Pitch yaw and roll question

Hi all,

Im trying to make some spaceship controls but im missing something (or a lot).

First of all, im not good with 3d math, I know I should be specially for what Im trying to do, but im still learning.

What I want to achieve here is a simple navigation control code but for some reason everything gets messed up as you can see in this video:

sometimes when I roll my ship 180 or 360 degrees the axis get inverted or when I make a loop the controls get very weird.
I made a very simple code for the navigation:
http://pastebin.com/xwkB0BXZ

When I look throughout the internet I either find 2d games or people asking about acceleration, or then its too much physics.
I just want really to be able to roll pitch and yaw without problems.
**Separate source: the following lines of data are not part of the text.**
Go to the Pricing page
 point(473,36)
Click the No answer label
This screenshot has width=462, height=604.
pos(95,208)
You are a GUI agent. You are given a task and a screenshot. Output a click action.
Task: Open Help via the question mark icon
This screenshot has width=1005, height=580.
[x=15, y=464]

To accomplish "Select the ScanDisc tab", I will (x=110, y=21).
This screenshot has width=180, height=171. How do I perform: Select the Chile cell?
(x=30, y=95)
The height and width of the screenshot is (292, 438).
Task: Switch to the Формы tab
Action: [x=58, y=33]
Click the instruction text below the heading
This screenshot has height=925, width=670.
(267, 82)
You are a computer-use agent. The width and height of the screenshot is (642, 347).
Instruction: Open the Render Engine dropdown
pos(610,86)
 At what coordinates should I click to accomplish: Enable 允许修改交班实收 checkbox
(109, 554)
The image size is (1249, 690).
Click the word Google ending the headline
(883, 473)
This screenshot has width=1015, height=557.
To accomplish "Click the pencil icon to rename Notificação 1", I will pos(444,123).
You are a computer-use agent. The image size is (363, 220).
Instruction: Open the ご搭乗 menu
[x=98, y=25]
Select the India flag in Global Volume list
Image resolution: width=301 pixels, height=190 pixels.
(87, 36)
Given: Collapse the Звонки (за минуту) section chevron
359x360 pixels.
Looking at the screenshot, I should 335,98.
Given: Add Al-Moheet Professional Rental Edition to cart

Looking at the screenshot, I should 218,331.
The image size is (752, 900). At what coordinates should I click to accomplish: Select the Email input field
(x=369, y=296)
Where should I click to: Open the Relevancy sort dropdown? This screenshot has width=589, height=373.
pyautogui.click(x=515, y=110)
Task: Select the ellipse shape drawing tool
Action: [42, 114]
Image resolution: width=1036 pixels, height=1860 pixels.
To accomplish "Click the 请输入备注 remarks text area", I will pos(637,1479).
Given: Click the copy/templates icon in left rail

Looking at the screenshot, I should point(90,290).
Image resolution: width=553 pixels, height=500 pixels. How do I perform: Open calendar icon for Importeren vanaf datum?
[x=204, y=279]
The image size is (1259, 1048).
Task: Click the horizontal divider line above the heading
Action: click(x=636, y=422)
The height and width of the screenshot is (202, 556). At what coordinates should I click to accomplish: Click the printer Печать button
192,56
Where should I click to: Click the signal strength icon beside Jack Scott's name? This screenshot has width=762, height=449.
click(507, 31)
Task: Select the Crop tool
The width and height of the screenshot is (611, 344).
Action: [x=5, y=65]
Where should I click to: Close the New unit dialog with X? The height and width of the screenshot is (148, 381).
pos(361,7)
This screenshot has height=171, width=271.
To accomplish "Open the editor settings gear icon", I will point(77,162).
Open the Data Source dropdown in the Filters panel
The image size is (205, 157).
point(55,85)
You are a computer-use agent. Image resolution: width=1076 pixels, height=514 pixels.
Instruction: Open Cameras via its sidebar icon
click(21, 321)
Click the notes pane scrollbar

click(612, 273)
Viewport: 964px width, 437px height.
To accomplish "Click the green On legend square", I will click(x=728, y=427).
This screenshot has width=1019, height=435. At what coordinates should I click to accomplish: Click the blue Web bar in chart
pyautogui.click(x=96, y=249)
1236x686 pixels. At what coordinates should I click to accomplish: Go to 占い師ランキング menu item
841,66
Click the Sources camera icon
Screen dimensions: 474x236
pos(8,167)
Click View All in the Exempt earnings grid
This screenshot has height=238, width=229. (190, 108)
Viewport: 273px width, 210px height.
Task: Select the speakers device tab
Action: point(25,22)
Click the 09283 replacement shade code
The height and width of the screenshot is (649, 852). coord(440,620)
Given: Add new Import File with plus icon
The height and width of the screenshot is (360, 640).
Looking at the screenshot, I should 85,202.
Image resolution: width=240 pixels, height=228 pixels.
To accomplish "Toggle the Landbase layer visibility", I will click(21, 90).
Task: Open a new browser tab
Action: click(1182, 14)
The first thing you might try is reversing the order of multiplication in this line:

wantedRotation = zQuaternion * xQuaternion * yQuaternion;

At that point I think you’ll be using the same axis order that Unity uses internally; if so, you could instead use Quaternion.Euler() or just assign the angles directly to the ‘eulerAngle’ field.

If that still doesn’t give you the results you’re after, it may be that it’s actually a 6DOF control scheme that you want. If so, that can easily be achieved using Transform.Rotate().

None of them worked. The same kind of problems in different situations.

The only thing that I havent tried is the 6DFO, I googled it and it seems to do what I want but never heard of it before.

“6DOF (six-degrees-of-freedom) refers to motion of a rigid body in three-dimensional space, namely the ability to move forward/backward, up/down, left/right (translation in three perpendicular axes) combined with rotation about three perpendicular axes (pitch, yaw, roll). As the movement along each of the three axes is independent of each other and independent of the rotation about any of these axes, the motion indeed has six degrees of freedom.”

That sounds just great im going to do some googling about it, kinda hard to find though, im looking at gamedev.net now.
If you have any tips where i can find some reference about it plz let me know.

Thanks! :wink:

There’s actually not much to it (not in this context at least). With the second argument left at its default value (‘Self’), Transform.Rotate() will apply the specified rotation in local space. So, to apply a local yaw rotation, you might write (untested):

transform.Rotate(Vector3.up * yawVelocity * Time.deltaTime);

Where ‘yawVelocity’ is a signed value that indicates both how fast the object is rotating about its local ‘up’ axis, and in which direction. (Pitch and roll would be handled similarly.)

Also for aesthetic reasons (just my 2 cents) I would move the pivot/rotation point further back towards the engine near the flight control area for a more realistic movement.